• **The task**
Where a picture appears, skip it and copy everything else in the listing exactly.
++++++++
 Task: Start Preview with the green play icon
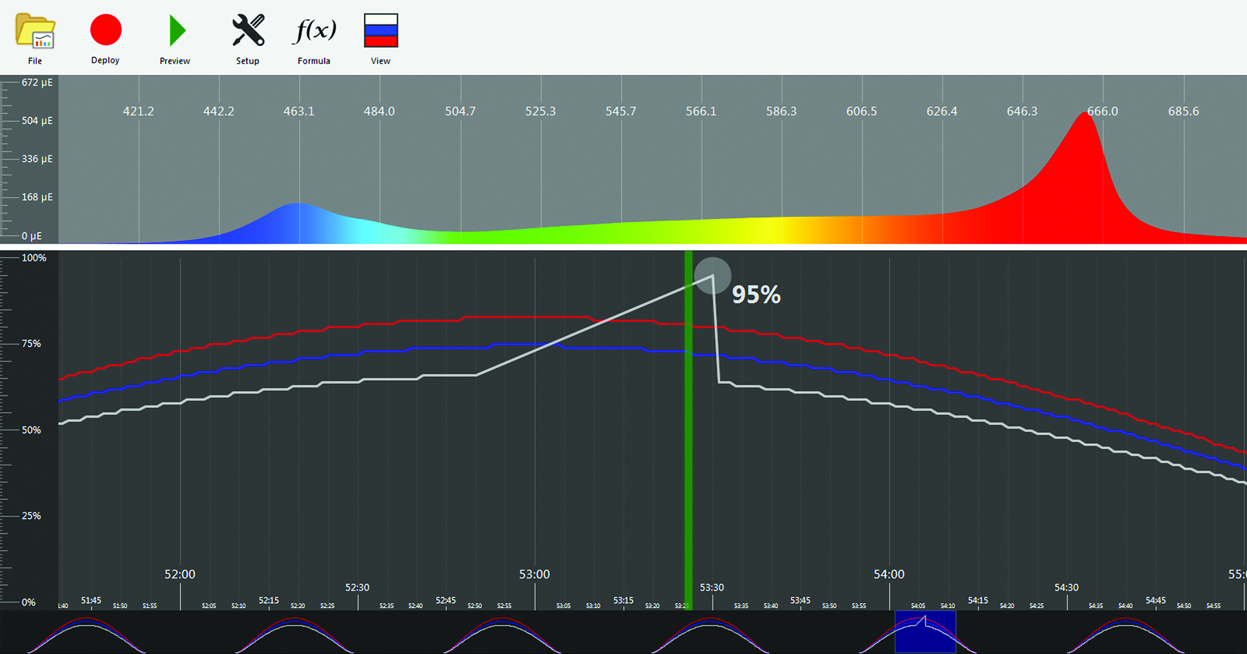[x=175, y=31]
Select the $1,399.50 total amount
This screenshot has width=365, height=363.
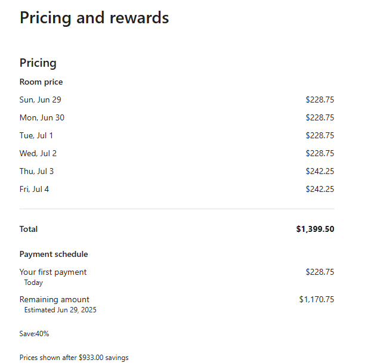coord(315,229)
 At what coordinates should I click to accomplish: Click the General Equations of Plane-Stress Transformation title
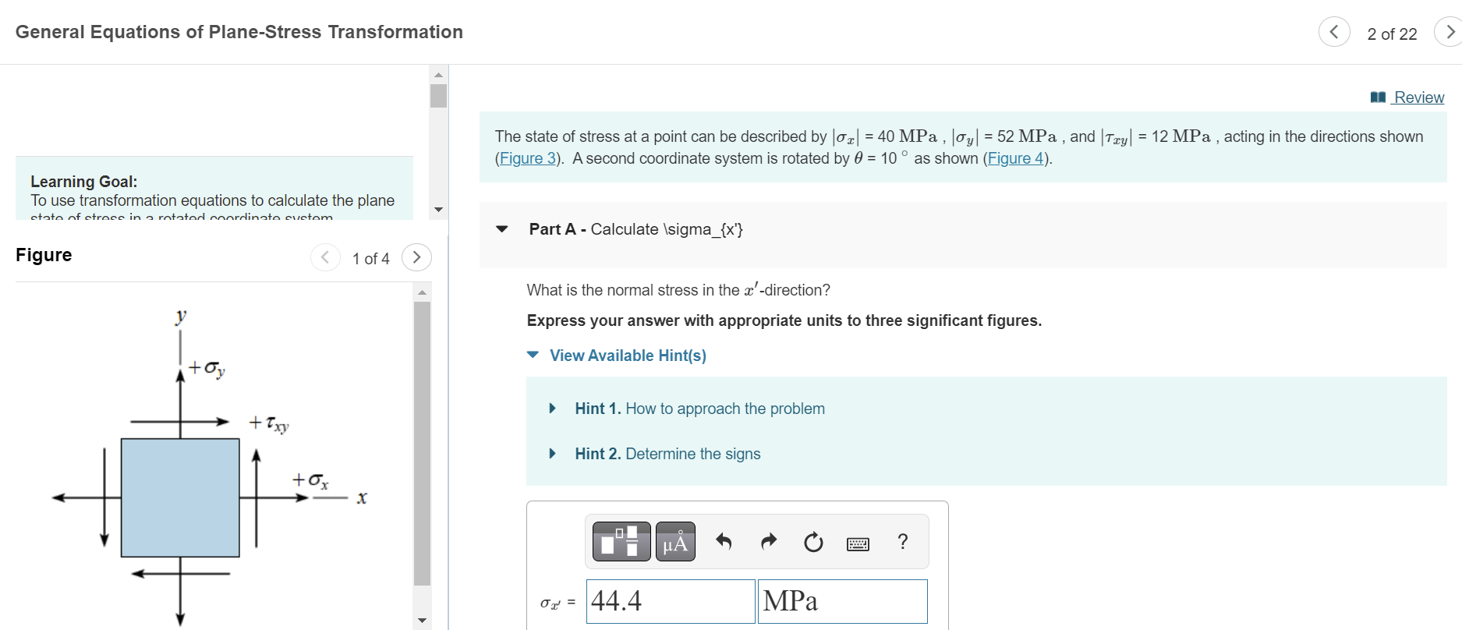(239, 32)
++++++++
• **Solution**
 Task: Start Preview with the green play icon
[x=175, y=31]
Select the $1,399.50 total amount
This screenshot has width=365, height=363.
coord(315,229)
 At what coordinates should I click to accomplish: Click the General Equations of Plane-Stress Transformation title
(239, 32)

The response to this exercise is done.